[Dataset entries]
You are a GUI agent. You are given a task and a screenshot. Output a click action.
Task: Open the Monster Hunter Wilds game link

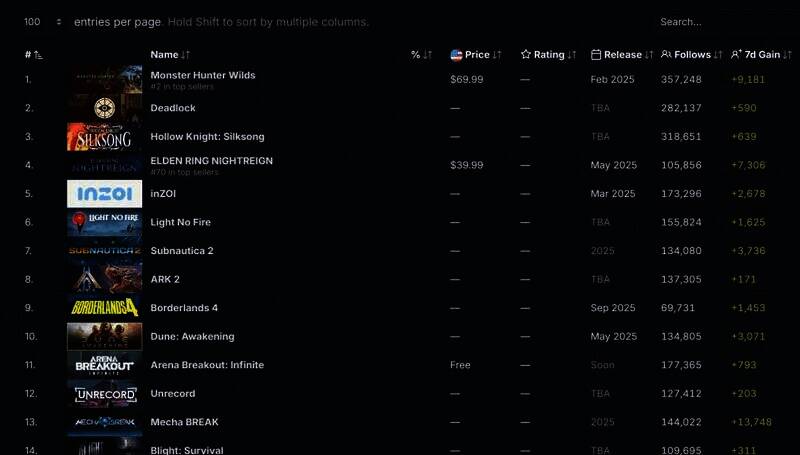(203, 75)
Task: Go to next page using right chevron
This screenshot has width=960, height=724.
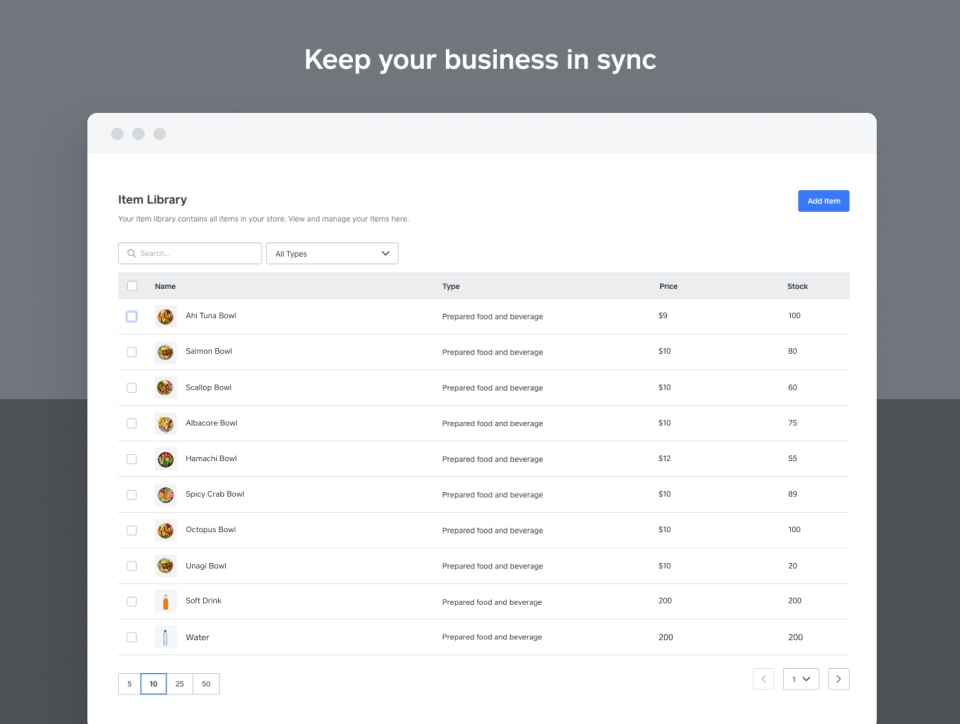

▶ SET TASK: Format the lines above as a JSON list of strings, with one string per line and no entries for blank lines. Leave the pictures out of the list.

▶ REPLY:
[
  "You are a GUI agent. You are given a task and a screenshot. Output a click action.",
  "Task: Open the Monster Hunter Wilds game link",
  "(203, 75)",
  "Task: Go to next page using right chevron",
  "This screenshot has width=960, height=724."
]